Genworth Financial (NYSE:GNW) reported modest fourth-quarter 2025 results, posting net income of $2 million and adjusted operating income (AOI) of $8 million. The quarter reflected a split performance across the company, with strong momentum from its majority-owned mortgage insurance business Enact largely offset by losses in the long-term care closed block.

Enact remained the standout contributor to the quarter, delivering robust results that reinforced Genworth's exposure to the mortgage insurance market. The performance of Enact underscores why mortgage insurance continues to be a key growth driver for Genworth, helping to stabilize earnings even as other legacy businesses face headwinds. Investors watching Genworth will likely focus on how Enact's momentum can be sustained into 2026.

At the same time, the long-term care, or LTC, closed block continued to pressure overall results. Closed blocks are legacy portfolios that no longer write new business but remain on the books for claims management and runoff. Losses in the LTC closed block have been a recurring theme for Genworth, and the recent quarter shows those liabilities can still significantly affect consolidated profitability despite progress in other segments.
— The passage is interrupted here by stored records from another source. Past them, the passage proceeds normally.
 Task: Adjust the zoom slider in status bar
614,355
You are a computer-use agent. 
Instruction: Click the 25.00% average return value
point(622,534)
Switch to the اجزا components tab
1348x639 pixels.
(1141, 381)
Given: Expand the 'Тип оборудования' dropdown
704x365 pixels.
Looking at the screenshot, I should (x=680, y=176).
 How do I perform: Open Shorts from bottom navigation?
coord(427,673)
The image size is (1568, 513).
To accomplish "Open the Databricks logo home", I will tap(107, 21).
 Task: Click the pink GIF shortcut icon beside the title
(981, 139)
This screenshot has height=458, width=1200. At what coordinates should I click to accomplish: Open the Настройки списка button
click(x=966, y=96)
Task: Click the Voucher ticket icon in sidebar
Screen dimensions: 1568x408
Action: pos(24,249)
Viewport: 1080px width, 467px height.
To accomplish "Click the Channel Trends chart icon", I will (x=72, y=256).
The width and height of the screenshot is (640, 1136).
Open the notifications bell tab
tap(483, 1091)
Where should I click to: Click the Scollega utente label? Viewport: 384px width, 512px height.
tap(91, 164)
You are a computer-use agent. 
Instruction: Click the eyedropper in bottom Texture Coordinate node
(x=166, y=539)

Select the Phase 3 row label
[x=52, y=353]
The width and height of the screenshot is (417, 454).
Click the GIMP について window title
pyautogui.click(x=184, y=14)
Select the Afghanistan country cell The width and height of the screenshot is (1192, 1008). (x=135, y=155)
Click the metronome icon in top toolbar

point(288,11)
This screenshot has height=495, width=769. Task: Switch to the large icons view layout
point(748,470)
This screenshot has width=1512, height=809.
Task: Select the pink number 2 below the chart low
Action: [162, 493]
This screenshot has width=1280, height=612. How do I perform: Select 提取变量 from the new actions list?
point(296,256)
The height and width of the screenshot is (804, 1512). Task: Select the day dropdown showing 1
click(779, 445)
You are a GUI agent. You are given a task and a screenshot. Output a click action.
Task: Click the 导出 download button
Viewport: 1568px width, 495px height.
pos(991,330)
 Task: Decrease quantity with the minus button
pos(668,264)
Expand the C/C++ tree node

Management emphasized continued capital returns to shareholders alongside ongoing investment in CareScout, the companys care coordination business. That combination signals a dual focus: returning value to shareholders through capital actions while investing in growth initiatives tied to the evolving long-term care ecosystem. For shareholders, continued capital returns provide near-term support, while CareScout investments aim to build long-term franchise value.

Looking ahead, Genworth faces the challenge of balancing legacy LTC runoff with the upside from Enact and strategic investments. Key metrics to watch will include future AOI trends, the trajectory of LTC closed-block results, and concrete plans for capital deployment. As Genworth moves through 2026, its ability to translate Enact strength into durable earnings and to manage closed-block liabilities will determine whether the company can deliver more consistent, shareholder-friendly outcomes.